TASK GOAL:
Exact copy, pictures excluded: the lines from the one containing "Task: Select page 14 thumbnail" to the end of the listing.

ENTRIES PROVIDED:
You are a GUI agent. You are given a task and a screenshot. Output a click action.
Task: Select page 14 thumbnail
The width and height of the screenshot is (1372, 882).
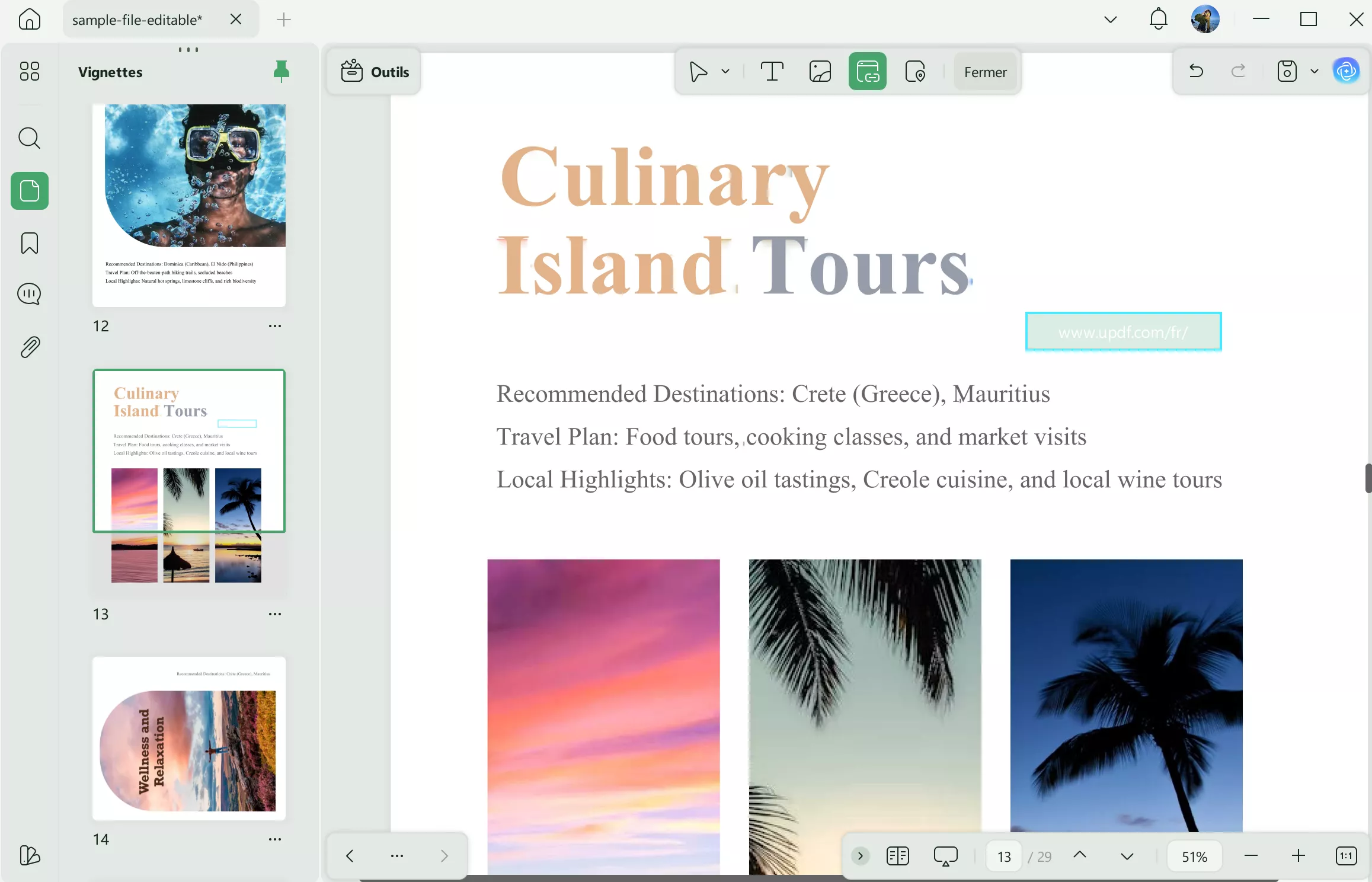189,739
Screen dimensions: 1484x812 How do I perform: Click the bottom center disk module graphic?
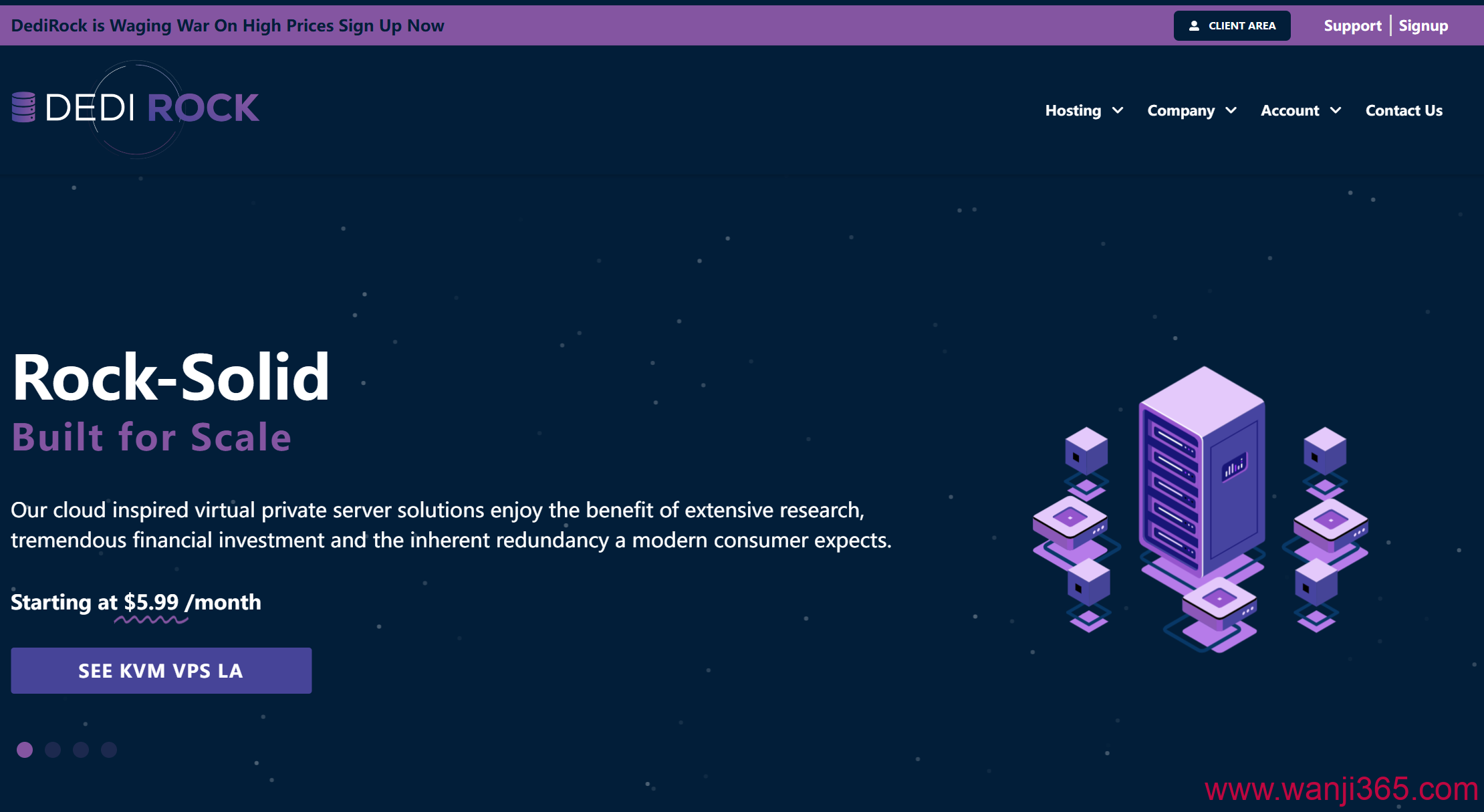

WRITTEN ANSWER:
Task: Select page 14 thumbnail
The width and height of the screenshot is (1372, 882).
189,739
Screen dimensions: 1484x812 How do I perform: Click the bottom center disk module graphic?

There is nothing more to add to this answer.